0

In probabilistic machine learning, the likelihood of the data is usually computed as the product of the individual likelihoods of seeing each data point given the parameters $\theta$. In logistic regression, the likelihood of the data given the parameters $\theta$ is equal to $$P(Y|X,\theta) = \prod_{i=1}^m[\frac{1}{1+e^{-x_i\theta}}]^{y_i}[1-\frac{1}{1+e^{-x_i\theta}}]^{1-y_i}$$ This is just the product of $m$ bernouli distributions. I have two questions.

  1. What is the relation between a conditional density distribution and the likelihood that is used in baye's theorem ?
  2. Is the product of distributions in this setting, bernouli distributions going to result in a valid conditional distribution ?

EDIT

Regarding the first question, suppose I am able to define a joint distribution for $P(Y,\theta|X)$. This is assuming $\theta$ random variable is follows some distribution.
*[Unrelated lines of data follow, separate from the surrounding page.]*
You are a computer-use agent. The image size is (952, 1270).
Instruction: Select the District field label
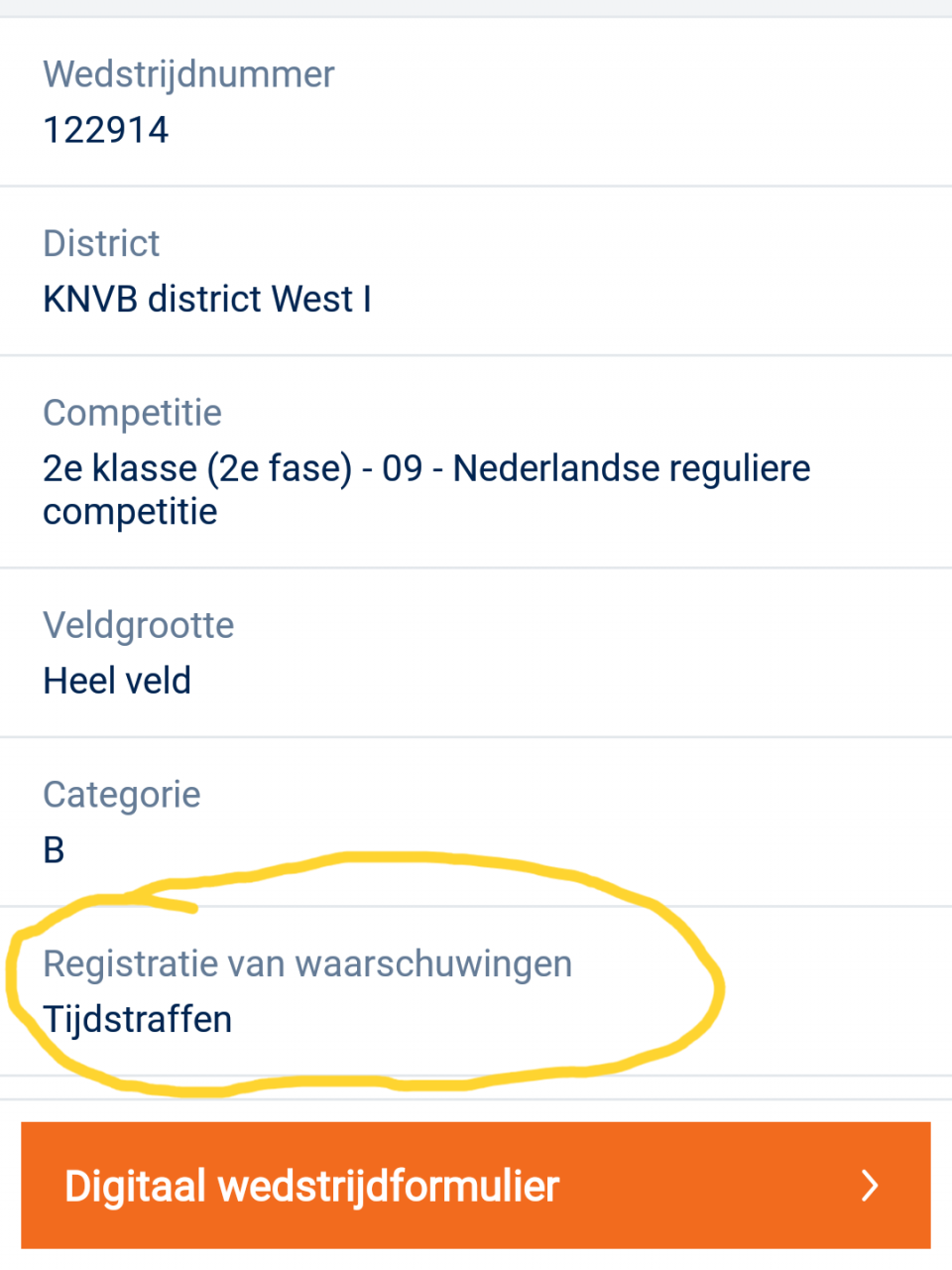pos(101,244)
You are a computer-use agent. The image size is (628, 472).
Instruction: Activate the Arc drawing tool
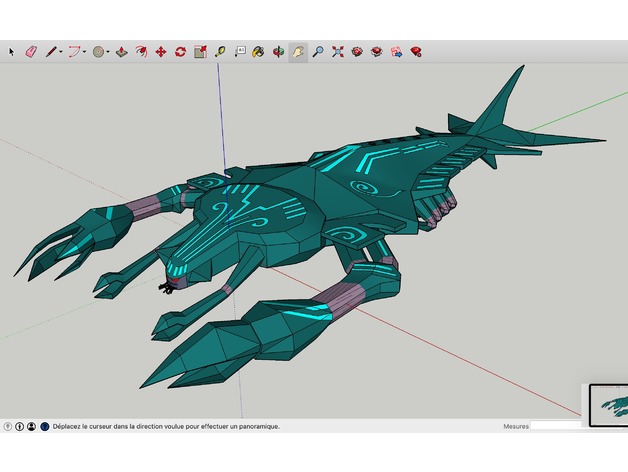(74, 51)
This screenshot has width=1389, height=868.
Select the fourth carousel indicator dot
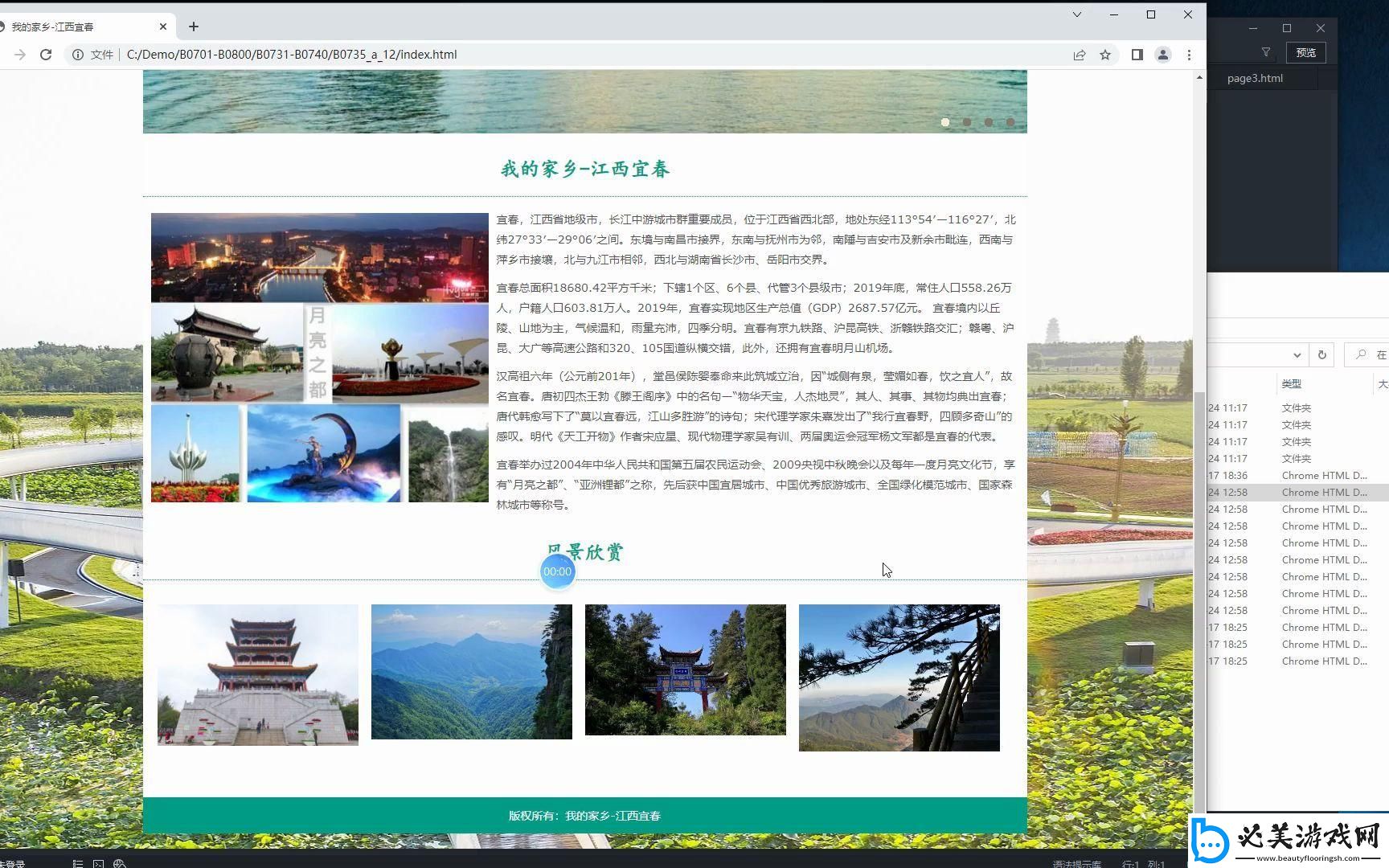(x=1010, y=122)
Then, given a fixed data $Y$, we can slice the joint distribution at $Y=y$ and obtain the marginal density $P(\theta|Y=data,X)$. Then $argmax_{\theta}P(\theta|Y=data,X)$ represents the $\theta_{MLE}$. In this case the conditional probability is the likelihood function for $\theta$. Integrating this yields a value of 1. However, if $\theta$ does not follow some distribution then integrating this likelihood is not equal to 1 ?

Sycorax
  • 76,417
  • 20
  • 189
  • 313
calveeen
  • 746
  • 1
  • 10

1 Answers1

4

The entire (Bayesian and classical) analysis of a generalised linear model is conditional on the regressor vector $X=(x_1,\ldots,x_n)$.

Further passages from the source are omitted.